Replicator Rdbms to Snowflake

Tools

Description

This tool replicates data to Snowflake, optionally using Snowpipe.

You can also use this tool to replicate a list of changes from Change Data Capture tables to a target database, for later analysis.

Parameters

Parameter Required Default Description

Name

Yes

Replicator Rdbms to Snowflake

Friendly display name for the tool.

Table 1. Switches
Parameter Required Default Description

Drop Tables

Off

Enabling this parameter drops the target tables before processing.

Tables to be dropped are calculated from the list of replicated source tables.

A drop is performed on the target for each of those tables.

Create Pk

Off

When this parameter is enabled, the replicator replicates the primary key defined on the source tables in the target tables.

Drop Pk

Off

When this parameter is enabled, the replicator drops the primary keys of target tables before processing.

Primary keys to be dropped are calculated from the list of source tables replicated.

A drop is performed on the target for all the corresponding primary keys defined on the source.

Create Fk

Off

When this parameter is enabled, the replicator tries to replicate foreign keys defined on source tables in target tables.

Foreign keys are created after loading the data to make sure data is loaded in primary tables before creating them.

Drop Fk

Off

When this parameter is enabled, the replicator drops the foreign keys of target tables before processing.

Foreign keys to be dropped are calculated from the list of source tables replicated.

A drop is performed on the target for all corresponding foreign keys defined on the source.

Enable Constraints

Off

When this parameter is enabled, the replicator tries to enable the primary foreign key constraints on target tables. This is performed at the end of the replication, that is, after replicating the structure and data.

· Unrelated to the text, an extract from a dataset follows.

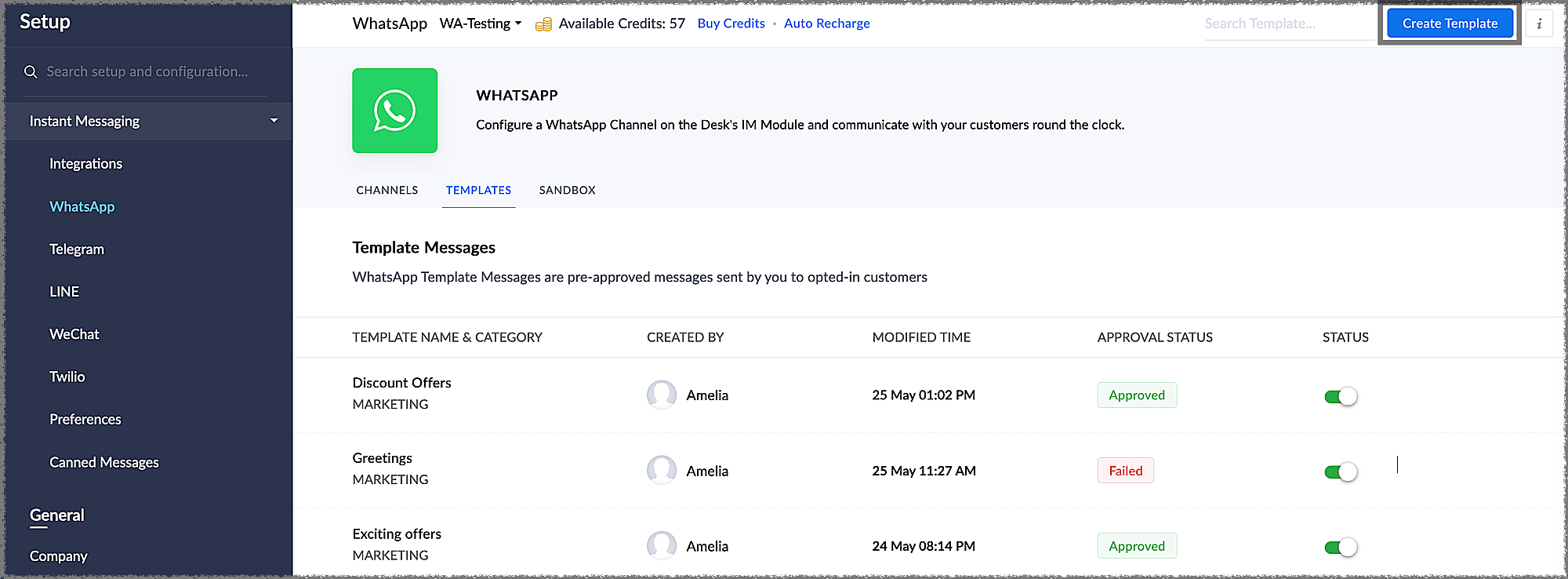Toggle status of the Greetings template
The width and height of the screenshot is (1568, 579).
(x=1340, y=472)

This can be used together with the Disable Constraints parameter if you want to disable primary and foreign key constraints before processing and then re-enable them at the end. This can be useful to avoid unicity checks while loading tables.

Disable Constraints

Off

When this parameter is enabled, the replicator tries to disable primary and foreign key constraints on target tables.

This is performed at the start of replication, that is, before replicating the structure and data.

This can be used together with the Enable Constraints parameter if you want to disable primary and foreign key constraints before processing and then re-enable them at the end. This can be useful to avoid unicity checks while loading tables.

Add Comments

Off

Enables adding comments.

Delete Tables

Off

When this parameter is enabled, the replicator removes the target table data before processing.

Truncate Tables

Off

When this parameter is enabled, the replicator truncates the target tables before processing.

Normalize Column Names

Off

When this parameter is enabled, the column names are normalized.

Use CDC

Off

When this parameter is enabled, the corresponding CDC table is used as the source. This requires that the CDC be set up on the source table before.

Drop Snowpipes

Off

Allows dropping existing snowpipes.

Synchronize Deletions From CDC

Off

Only applies if the Use CDC and Load Data parameters are enabled.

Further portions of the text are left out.